Palabras
clave (key words): Estela canto, manuscrito de El Aleph, Hugo Beccacece.
Tras algunas interrupciones, más o menos razonadas y
justificables, prosigo con los amores y desamores de Borges; todavía quedan
unos cuantos, y consiguientemente unas entradas, para terminar. Esto se alarga:
por culpa mía y sobre todo de Borges.
La tercera de las mujeres de Borges fue Estela Canto
(1916-94), de la que estuvo perdidamente enamorado, que escribió un libro, Borges a contraluz, en 1989, muerto ya
el escritor. Se conocieron en el año 1944, en casa de los Bioy Casares, en
donde un grupo de intelectuales discutían sobre la necesidad de frenar el
avance del peronismo. Se sabe que a Estela le gustaban los tipos aventureros,
rozando casi la marginalidad. Cuando conoció a Borges, tenía una relación con
alguien de nombre Dicke, un espía británico que viajaba sin descanso por Brasil
y Argentina. Ella era inconstante y podía tener amores efímeros. Llegó a
trabajar en unos locales que existían entonces en Buenos Aires —en Madrid los
había también en mis tiempos de estudiante y están presentes en La colmena de Cela— en los que los
hombres iban para aprender a bailar, por utilizar un eufemismo, que seguramente
era real sólo en una pequeña proporción de ellos.

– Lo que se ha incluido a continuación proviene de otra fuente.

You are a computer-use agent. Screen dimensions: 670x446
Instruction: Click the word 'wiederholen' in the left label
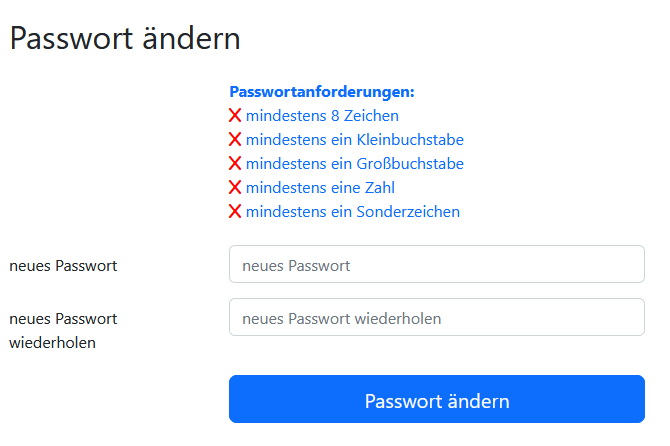tap(52, 343)

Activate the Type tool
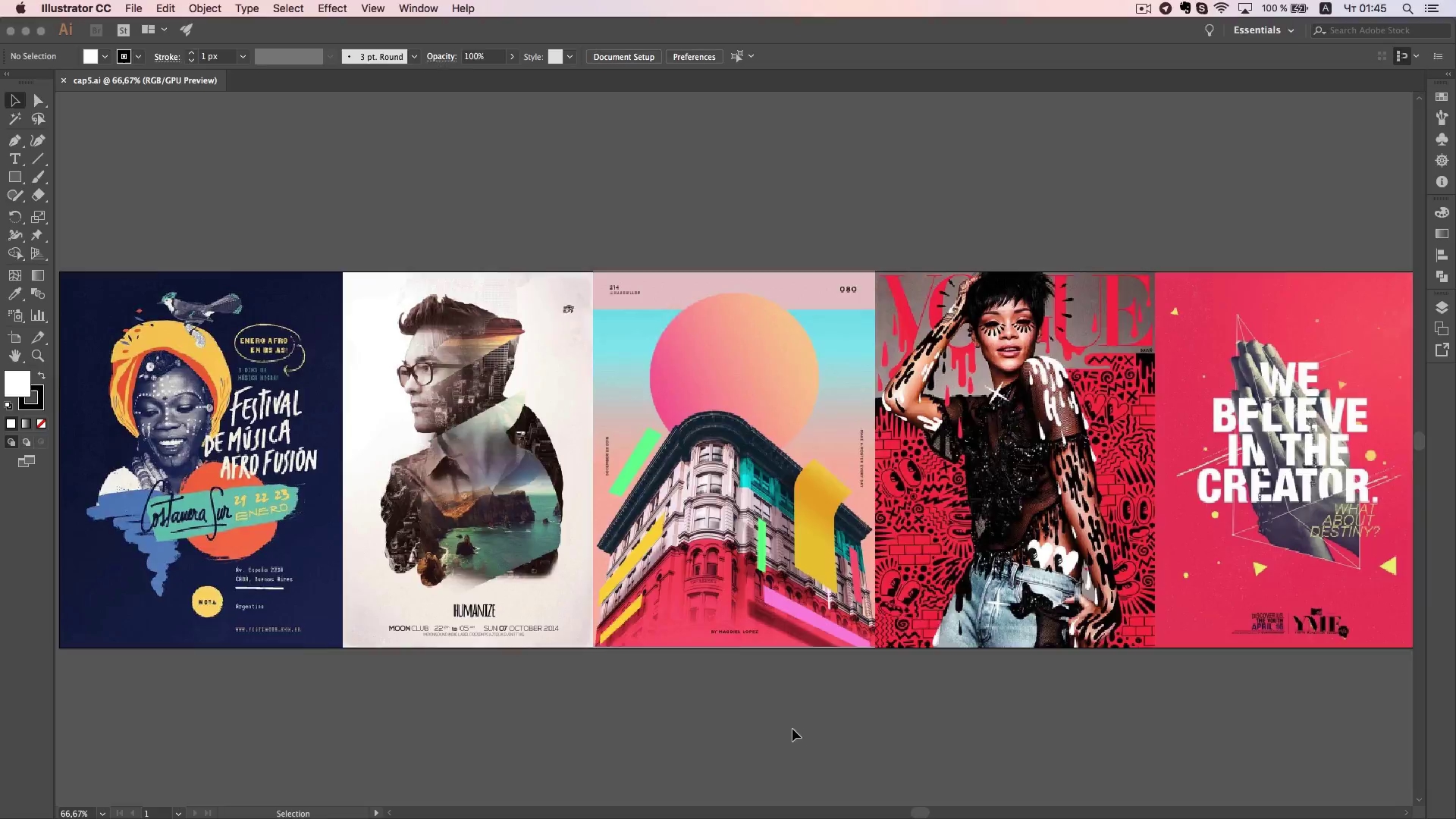click(x=14, y=159)
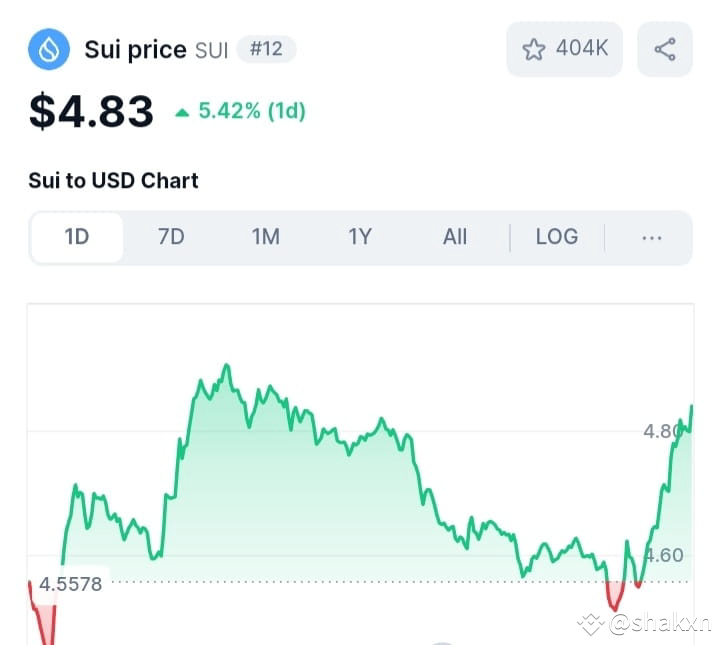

Estela era atractiva, de grandes ojos pardos e
inteligente. Salieron los dos juntos de
casa de los Bioy y él se ofreció a acompañarla. Caminaron casi hasta el
amanecer y eso bastó para que él se enamorara. Ella se sintió halagada, como
cualquier mujer en su caso, por el interés de un hombre tan excepcional como
Borges. Era una mujer vanidosa y siempre se ufanó de haber conquistado a Borges
y de recibir sus cartas de amor. “La actitud
de Borges me conmovía. Me gustaba lo que yo era para él, lo que él veía en mí.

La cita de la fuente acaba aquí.